Scholars who believe that James attained the peak of his treatment of the international theme in this novel point to the delicate illumination of Isabel’s growing awareness of the sinister undertones of life and to the gallery of superb portraits of ineffectual innocence (as in Ralph, who is all good will and yet helps to ruin Isabel’s life), black evil (in Mme Merle and Osmond), and admixtures of positive and negative traits, as in Mrs. Touchett, who is essentially well intentioned but is supremely intransigent (she does not live with the mild-mannered Mr. Touchett, and “the edges of her conduct were so very clear-cut” that they “had a knife-like effect”). Even if the reader is not quite ready to agree with the judgment of F. R. Leavis that this novel, along with The Bostonians, is one of “the two most brilliant novels in the language,” it seems difficult to deny that The Portrait of a Lady is the articulate treatment of the “international theme” in American literature.

The Bostonians

James omitted The Bostonians from the New York edition because it deals with purely American subjects, Americans in the United States; it has no trace of the international theme. The Bostonians was undervalued by critics as well as by its author, and it has taken many years for readers to recognize the novel as, in Leavis’s words, “a wonderfully rich, intelligent and brilliant book.” Aside from focusing on a social topic, a rare instance of this emphasis in James, The Bostonians also treats skillfully another subject much on his mind during this era: the problems and aberrations of obsessed, disturbed people. The conflict between the old-fashioned conservative southerner, Basil Ransom, and his New England cousin, Olive Chancellor, makes for a novel full of tension and animation. Some of the modern interest in the book results from what has been judged a nearly lesbian relationship between Olive and Verena Tarrant, the attractive girl who is the source of the antagonism. As Irving Howe suggests in his introduction to the Modern Library edition of The Bostonians (1956), the fact that people of James’s era did not have modern terms of reference such as “lesbian” does not mean that they knew less about these kinds of relationships.

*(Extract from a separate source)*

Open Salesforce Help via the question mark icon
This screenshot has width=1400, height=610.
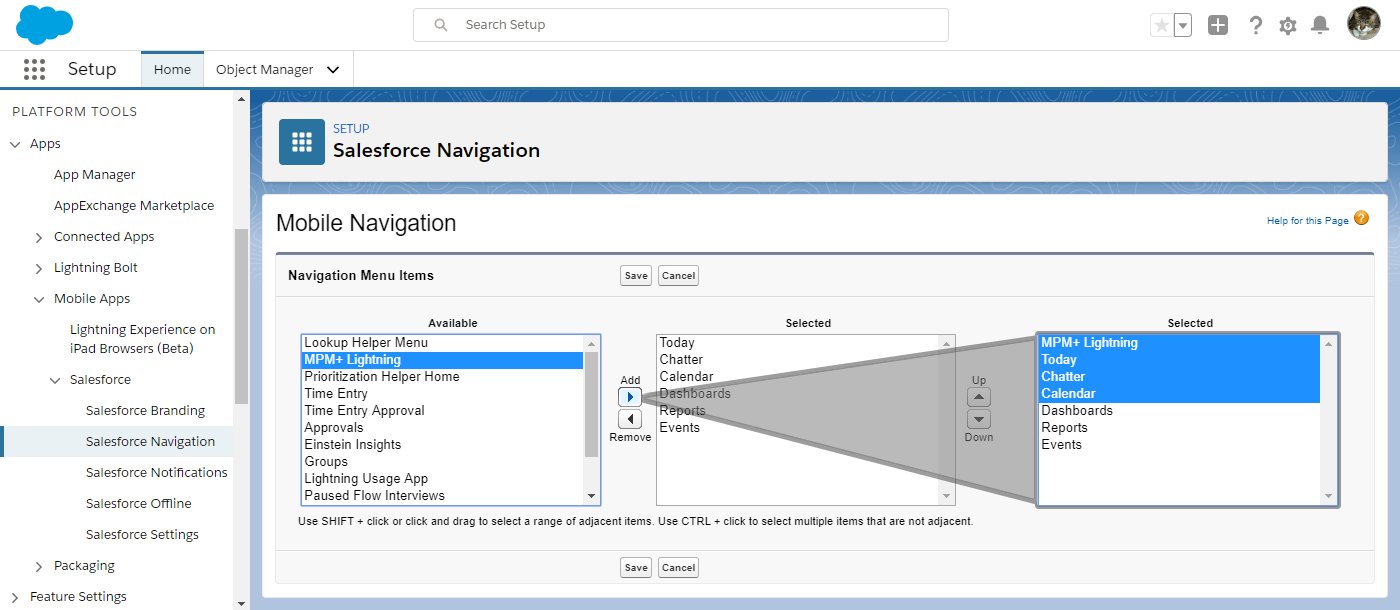click(1256, 24)
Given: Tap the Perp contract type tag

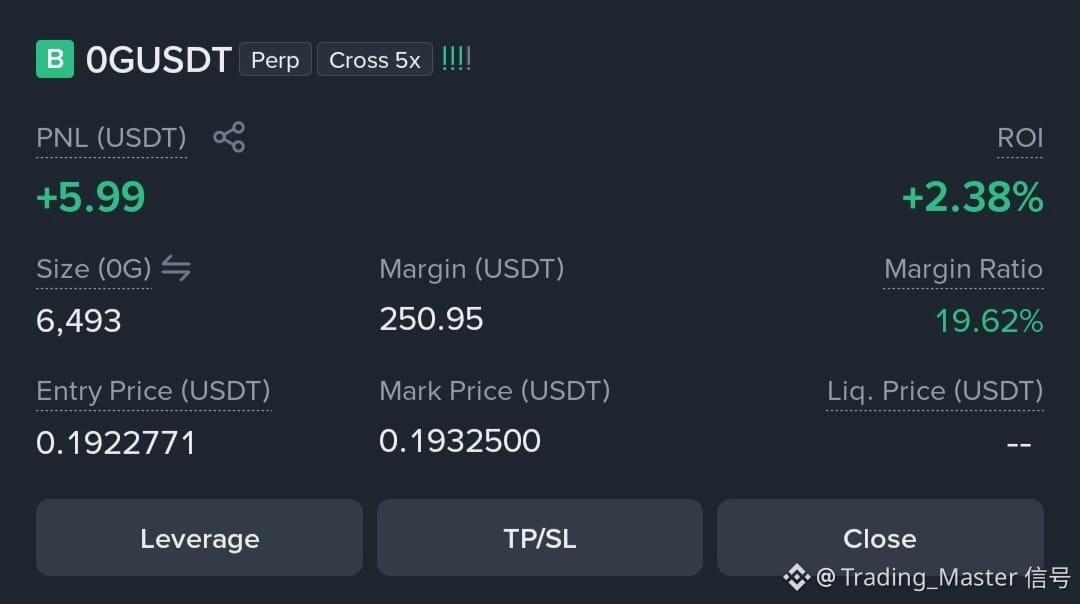Looking at the screenshot, I should point(276,60).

The social problem underlined by the novel is that of women’s rights, the difficulty being that women had few of them. Today, the victories that have been won for the right of women to vote, hold office, and the like are taken for granted, but a reading of The Bostonians makes clear how much painful and dreary effort went into creating these advances. As usual, however, James treats the issue specifically, in terms of individual people. In discussing the book later, James said that he took too long to get the story going and provided too much background for the characters. Many current readers, however, judge the background both necessary and interesting. It is, for example, important that Ransom be presented in both a positive and negative light, in order to prepare adequately for the somewhat ambiguous resolution of the plot. As a southerner who has come North to practice the law in a location that will provide him with opportunities not available in the war-ravaged South (it is a clever touch that James causes him to be a Civil War veteran, now living in the region populated by his recent enemies; in this way James emphasizes Basil’s sense of alienation and loneliness), Ransom is both appealing—he has “a fine head and such magnificent eyes”— and repelling: “He was very long . . . and he looked a little hard and discouraging, like a column of figures.”

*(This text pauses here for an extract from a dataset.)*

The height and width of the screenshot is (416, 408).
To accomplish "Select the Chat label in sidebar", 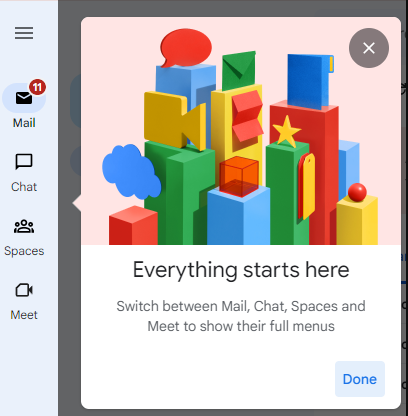I will (x=24, y=187).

Ransom proves very hard and discouraging. After he meets Verena Tarrant, the daughter of a “mesmeric healer” of dubious integrity (James’s depiction of this character is further evidence of his rich fund of humor), who has become, by some natural inspiration, an eloquent platform speaker on behalf of the movement to extend the rights of women, the stage is set for the great contention. Olive Chancellor reluctantly allows Basil to become acquainted with Verena—by this time, the well-to-do Boston spinster has already been overwhelmed by the innocent charm of the naïve girl. Thus the battle lines are drawn early. Ransom soon realizes that Verena should be married, preferably to him, instead of wasting her life on a fruitless and, in his opinion, misguided cause. Ransom believes that the highest destiny to which a woman can aspire is “to make some honest man happy.” He finds a formidable opponent in Olive, whose zeal for reform inspires her widowed sister, Mrs. Luna, who believes the whole movement to be ridiculous (since she is very interested in romantic relationships with men, particularly Ransom, for a time), to remark that “she would reform the solar system if she could get hold of it.” The wit that James displays at the expense of the movement may seem to indicate that he too thinks it ridiculous, but, as usual, the author is fair, offering a warm and sensitive picture of Miss Birdseye (a character who caused James to be much criticized in his own time, since many readers believed her to be based closely on a highly respected member of the Peabody family of Boston—James always denied the charge), an old reformer who has been pursuing the cause for decades.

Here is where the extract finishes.